Second, Nixon played the electorate with greater nuance than is often appreciated. Rick Perlstein’s 2008 book Nixonland: The Rise of a President and the Fracturing of America popularised the idea that he was a shameless race-baiter, but Buchanan argues that Nixon actually responded to the racial politics of the era in a responsible and balanced way. He stood for law and order, yes, but he was also proud of his civil rights record and he attacked the Johnson White House for failing to denounce statewide Democrats running on racist platforms. In the 1968 presidential election, it was Alabama Democrat George C Wallace, rebranded as an independent, who monopolised the racist vote. As Matt Lassiter argued in The Silent Majority: Suburban Politics in the Sunbelt South Nixon’s constituency was not the rednecks, but rather white middle class suburbanites who disliked the growth of the federal government and feared black militancy but who regarded racism as fundamentally un-American.
That said, sometimes Buchanan’s loyalty to Nixon clouds his judgment. He insists, for instance, that there was no Southern strategy: that Nixon never sought to appeal to that region’s particular brand of racial conservatism. Yet Buchanan recalls with pride Nixon’s sympathy with advice to “go hunting where the ducks are” in Dixie and quotes Nixon heralding the “coming of age of the GOP in the South.” Implicit in that “coming of age” was a subtle shift in the Republican Party’s stance away from a commitment to black civil rights supported by the federal government and towards resisting federal intrusion into state affairs, thus tolerating aspects of white prejudice. Yes, President Nixon did quietly back the desegregation of all-white schools. But the idea that he never hunted among the ducks loitering in the swamp of racial sentiment is unconvincing.

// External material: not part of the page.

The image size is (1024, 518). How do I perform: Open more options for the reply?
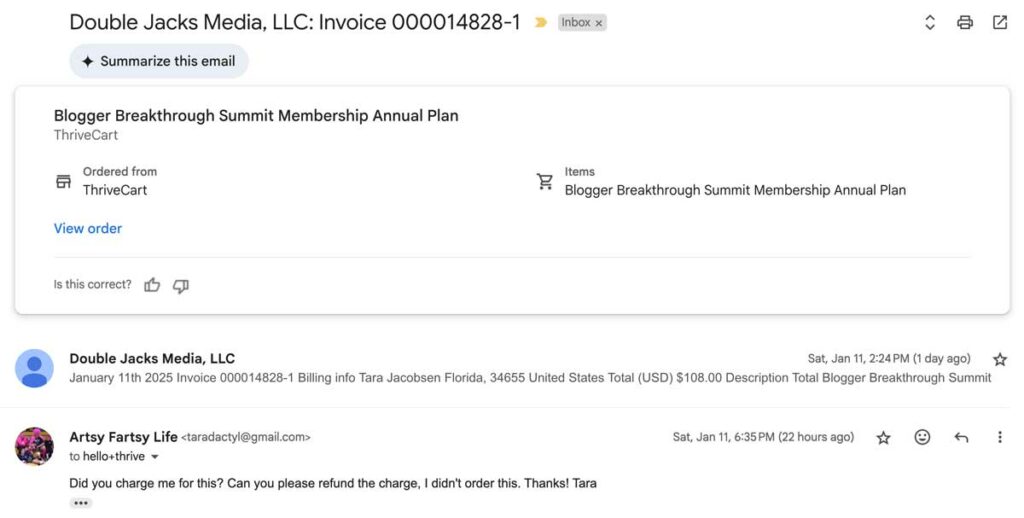(x=999, y=437)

Ultimately, a number of the qualities that Buchanan identifies in Nixon would prove to be his downfall. The doublespeak, duplicity, philosophical fair-weatherism, arrogance, paranoia, and determination to win at almost any cost would all contribute to the “cancer on the presidency” that was Watergate. Buchanan closes his book arguing that if Nixon had stepped down after one term, in 1973, then he’d be remembered as “one of the great or near-great presidents.” But Nixon was not a quitter. He imagined himself to be an American de Gaulle — a leader who, by embodying the will of the nation, reached beyond partisan politics. But the difference between de Gaulle and Tricky Dick was that de Gaulle was loved. Nixon was admired but hardly anyone felt sentimental towards him, which is partly why he found himself with so few friends at the end.
One of the few was Buchanan, and that’s why his book is important. Nixon has been so maligned and libelled in popular culture that it takes the writing of an admirer to redress the balance. From the pages of this witty, thoroughly researched and undeniably subjective book emerges a Nixon who triumphed through smarts and perseverance. A very American hero, indeed.